▸ **Questions to answer**:
1. In the text on dairy breeding, what did dairymen of the 1950s and 1960s typically breed yearling heifers with?
2. Rewrite the part of the dairy breeding text starting at "Matured cows gave" and ending at "valued second income.", changing "Matured cows" to "Older cows".
3. Carry the text on dairy heifer breeding forward from its last sentence.

▸ **Extracted text**:
*****

In the early AI days, 1950s and 1960s,
before the generation that expanded from stancion barns to open corrals and
milking parlors, it was a typical breeding practice to service yearling
heifers with beef bulls.
The reasons: heifers were in surplus. No one needed more heifers per year than
their cows produced.
Matured cows gave more milk than
first calf heifers, so dairymen tried to keep old cow numbers higher.
Deacon beef calves brought a
premium price over deacon dairy calves, a valued second income.
The herd expansion years of the 1970s
and the cattle export years of the 1980s changed this greatly, as a market
developed for all the dairy heifers we could raise. These decades corresponded with the ascent
of “index” philosophies in genetic selection, seeking faster maturing milk
production and adaptation to a corn-based ensiled feeding regimen. An unintended consequence of this was losses
in cow fertility that took another decade to identify as genetic in origin
(industry blamed hotter feeds, higher production and younger cow ages until
large numbers of dairymen just abandoned purebreds for dairy crossbreeding).

*****

▸ **Record set**:
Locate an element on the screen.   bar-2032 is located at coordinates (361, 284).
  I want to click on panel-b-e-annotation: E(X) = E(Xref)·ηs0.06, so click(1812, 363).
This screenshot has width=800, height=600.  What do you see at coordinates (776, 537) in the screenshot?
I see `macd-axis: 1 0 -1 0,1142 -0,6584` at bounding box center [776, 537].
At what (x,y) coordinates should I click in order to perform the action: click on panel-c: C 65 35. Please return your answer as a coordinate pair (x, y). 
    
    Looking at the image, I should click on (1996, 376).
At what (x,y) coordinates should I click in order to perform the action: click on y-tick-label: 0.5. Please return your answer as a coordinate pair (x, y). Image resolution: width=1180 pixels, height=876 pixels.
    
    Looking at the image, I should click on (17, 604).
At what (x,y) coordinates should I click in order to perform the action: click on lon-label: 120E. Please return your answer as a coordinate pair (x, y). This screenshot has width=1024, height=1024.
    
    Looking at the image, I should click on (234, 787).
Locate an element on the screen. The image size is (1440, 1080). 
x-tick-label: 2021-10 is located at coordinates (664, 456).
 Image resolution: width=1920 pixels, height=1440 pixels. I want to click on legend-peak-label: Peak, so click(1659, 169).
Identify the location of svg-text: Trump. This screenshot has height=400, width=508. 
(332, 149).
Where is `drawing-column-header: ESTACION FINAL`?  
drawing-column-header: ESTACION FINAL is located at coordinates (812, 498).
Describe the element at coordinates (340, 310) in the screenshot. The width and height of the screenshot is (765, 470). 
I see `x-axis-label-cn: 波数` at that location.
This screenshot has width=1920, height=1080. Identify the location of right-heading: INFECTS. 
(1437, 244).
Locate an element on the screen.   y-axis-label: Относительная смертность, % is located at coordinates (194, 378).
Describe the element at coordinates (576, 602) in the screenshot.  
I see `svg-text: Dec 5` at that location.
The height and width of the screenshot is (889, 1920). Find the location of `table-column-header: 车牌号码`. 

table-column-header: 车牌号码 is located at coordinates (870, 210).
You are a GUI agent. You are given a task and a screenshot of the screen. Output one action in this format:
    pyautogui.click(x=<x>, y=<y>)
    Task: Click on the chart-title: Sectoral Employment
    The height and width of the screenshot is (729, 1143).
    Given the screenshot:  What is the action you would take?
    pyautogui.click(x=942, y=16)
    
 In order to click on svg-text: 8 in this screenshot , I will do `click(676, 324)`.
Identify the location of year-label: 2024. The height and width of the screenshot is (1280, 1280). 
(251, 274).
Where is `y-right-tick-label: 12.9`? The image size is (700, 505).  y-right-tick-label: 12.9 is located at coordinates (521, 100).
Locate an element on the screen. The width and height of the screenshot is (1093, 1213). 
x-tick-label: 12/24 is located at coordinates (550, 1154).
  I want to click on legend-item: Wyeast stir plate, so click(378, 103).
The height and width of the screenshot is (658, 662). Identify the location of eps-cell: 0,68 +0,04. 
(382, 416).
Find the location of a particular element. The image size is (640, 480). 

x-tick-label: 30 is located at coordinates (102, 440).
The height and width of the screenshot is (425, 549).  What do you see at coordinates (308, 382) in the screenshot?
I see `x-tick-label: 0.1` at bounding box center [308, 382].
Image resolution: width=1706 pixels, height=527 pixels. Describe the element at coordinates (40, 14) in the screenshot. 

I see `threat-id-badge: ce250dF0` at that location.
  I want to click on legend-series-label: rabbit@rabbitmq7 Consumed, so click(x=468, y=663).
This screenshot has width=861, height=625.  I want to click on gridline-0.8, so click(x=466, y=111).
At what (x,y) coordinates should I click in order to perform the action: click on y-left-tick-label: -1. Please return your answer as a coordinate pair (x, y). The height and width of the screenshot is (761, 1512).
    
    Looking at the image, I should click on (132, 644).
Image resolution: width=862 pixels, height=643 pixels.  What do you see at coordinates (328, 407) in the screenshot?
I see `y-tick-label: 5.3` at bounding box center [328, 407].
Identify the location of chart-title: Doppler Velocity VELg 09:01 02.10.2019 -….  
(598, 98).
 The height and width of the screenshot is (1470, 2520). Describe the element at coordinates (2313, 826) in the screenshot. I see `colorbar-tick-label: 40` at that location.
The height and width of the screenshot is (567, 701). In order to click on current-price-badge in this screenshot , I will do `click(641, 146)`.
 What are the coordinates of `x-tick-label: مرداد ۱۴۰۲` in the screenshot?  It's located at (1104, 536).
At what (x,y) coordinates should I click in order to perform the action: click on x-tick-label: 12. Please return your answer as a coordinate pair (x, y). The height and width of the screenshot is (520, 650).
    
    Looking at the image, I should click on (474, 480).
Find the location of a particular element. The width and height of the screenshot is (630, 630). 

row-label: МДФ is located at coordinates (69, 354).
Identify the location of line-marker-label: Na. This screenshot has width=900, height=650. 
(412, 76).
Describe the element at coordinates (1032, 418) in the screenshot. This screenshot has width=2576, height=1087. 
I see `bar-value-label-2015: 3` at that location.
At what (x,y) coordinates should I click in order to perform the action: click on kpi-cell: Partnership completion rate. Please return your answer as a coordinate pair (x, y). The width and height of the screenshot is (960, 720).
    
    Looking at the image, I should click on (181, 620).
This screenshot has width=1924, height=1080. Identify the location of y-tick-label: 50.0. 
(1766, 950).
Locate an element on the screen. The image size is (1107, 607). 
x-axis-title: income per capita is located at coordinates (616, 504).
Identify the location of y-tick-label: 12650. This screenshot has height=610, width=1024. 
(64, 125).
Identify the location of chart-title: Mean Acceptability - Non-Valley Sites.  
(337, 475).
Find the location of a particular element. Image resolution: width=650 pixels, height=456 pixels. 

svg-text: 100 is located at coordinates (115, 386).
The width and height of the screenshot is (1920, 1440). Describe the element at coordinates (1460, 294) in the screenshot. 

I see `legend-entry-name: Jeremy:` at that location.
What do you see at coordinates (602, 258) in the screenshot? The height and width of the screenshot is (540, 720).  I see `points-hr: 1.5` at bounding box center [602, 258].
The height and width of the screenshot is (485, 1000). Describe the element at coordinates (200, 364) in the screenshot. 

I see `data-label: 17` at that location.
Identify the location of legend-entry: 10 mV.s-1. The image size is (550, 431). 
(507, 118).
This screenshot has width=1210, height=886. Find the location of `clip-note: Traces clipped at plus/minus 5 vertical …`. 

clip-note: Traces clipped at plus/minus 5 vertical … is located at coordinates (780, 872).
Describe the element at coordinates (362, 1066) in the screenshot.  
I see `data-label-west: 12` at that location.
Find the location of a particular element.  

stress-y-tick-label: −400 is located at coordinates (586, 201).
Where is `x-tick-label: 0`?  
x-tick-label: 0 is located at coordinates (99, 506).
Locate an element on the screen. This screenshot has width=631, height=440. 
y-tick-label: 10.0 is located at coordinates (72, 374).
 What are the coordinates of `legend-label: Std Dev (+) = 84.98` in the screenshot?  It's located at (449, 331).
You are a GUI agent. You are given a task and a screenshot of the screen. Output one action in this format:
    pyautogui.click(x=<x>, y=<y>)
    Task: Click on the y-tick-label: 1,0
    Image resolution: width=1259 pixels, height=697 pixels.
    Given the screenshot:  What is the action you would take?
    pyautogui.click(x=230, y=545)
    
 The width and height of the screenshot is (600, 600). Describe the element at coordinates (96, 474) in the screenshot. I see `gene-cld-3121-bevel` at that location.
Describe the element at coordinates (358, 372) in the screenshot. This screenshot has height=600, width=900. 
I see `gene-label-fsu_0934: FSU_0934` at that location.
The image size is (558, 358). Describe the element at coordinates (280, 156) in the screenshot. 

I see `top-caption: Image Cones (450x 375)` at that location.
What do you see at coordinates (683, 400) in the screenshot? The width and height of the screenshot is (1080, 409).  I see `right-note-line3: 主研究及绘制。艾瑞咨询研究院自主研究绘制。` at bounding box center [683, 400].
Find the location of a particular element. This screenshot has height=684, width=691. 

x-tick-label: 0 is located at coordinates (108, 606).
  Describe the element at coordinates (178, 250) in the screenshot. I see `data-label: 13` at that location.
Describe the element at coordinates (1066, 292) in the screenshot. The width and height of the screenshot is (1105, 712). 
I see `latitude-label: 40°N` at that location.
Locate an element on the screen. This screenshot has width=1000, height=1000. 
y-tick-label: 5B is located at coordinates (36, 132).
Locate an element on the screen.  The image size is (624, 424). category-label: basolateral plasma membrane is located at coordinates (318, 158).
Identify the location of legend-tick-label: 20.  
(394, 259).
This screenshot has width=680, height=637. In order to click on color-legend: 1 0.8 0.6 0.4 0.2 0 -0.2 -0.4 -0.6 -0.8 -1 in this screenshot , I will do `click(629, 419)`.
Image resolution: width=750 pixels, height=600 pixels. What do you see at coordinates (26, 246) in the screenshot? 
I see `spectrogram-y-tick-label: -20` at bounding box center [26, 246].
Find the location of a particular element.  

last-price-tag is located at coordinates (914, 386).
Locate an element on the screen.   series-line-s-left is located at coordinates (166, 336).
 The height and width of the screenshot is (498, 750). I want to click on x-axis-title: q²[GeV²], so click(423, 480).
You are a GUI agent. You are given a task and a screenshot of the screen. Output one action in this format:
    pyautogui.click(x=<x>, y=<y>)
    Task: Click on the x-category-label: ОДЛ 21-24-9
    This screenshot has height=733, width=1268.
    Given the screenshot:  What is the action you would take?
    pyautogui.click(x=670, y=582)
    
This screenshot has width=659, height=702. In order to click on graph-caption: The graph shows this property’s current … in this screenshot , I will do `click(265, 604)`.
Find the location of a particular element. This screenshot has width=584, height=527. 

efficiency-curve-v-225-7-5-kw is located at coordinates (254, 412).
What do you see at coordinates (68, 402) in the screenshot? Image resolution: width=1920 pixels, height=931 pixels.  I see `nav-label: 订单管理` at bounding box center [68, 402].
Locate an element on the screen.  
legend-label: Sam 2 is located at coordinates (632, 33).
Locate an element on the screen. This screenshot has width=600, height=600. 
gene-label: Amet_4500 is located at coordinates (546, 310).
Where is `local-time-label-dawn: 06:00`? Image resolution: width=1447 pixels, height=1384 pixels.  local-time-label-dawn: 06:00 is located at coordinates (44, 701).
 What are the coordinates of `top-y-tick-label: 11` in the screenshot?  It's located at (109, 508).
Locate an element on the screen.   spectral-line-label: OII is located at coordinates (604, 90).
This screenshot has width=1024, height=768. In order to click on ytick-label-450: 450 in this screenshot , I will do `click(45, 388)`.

*****

▸ **Written responses**:
1. Beef bulls.

2.
Older cows gave more milk than
first calf heifers, so dairymen tried to keep old cow numbers higher.
Deacon beef calves brought a
premium price over deacon dairy calves, a valued second income.

3.
Now we have processor choppers, TMR
feeding concepts returning fiber to cow rations, also Ov-Synch reproduction and
Gender-selected semen to keep cows bred and heifers coming. Finally, we have this Genomic testing to
tell us earlier in an animal’s life if they possess the genetic background to
compete.
So we are back to breeding dairy cows to beef bulls…
It is the same scenario (create second
commodity income streams) but applied differently, as everyone now wants to
milk first calf heifers, and any cow who remains productive into maturity is
nonetheless assumed “genetically obsolete” (although they milk 30% more than heifers)--
so get bred to beef bulls.
Meanwhile, we are to Genomic
test every heifer (approx $50 cost) and breed the “better ranked half” to elite
sexed semen (approx $100+ cost) to produce the majority of future
heifers from the latest genetics.
The “lesser half” we are supposed to
sell to unconcerned heifer growers for sale barn replacements.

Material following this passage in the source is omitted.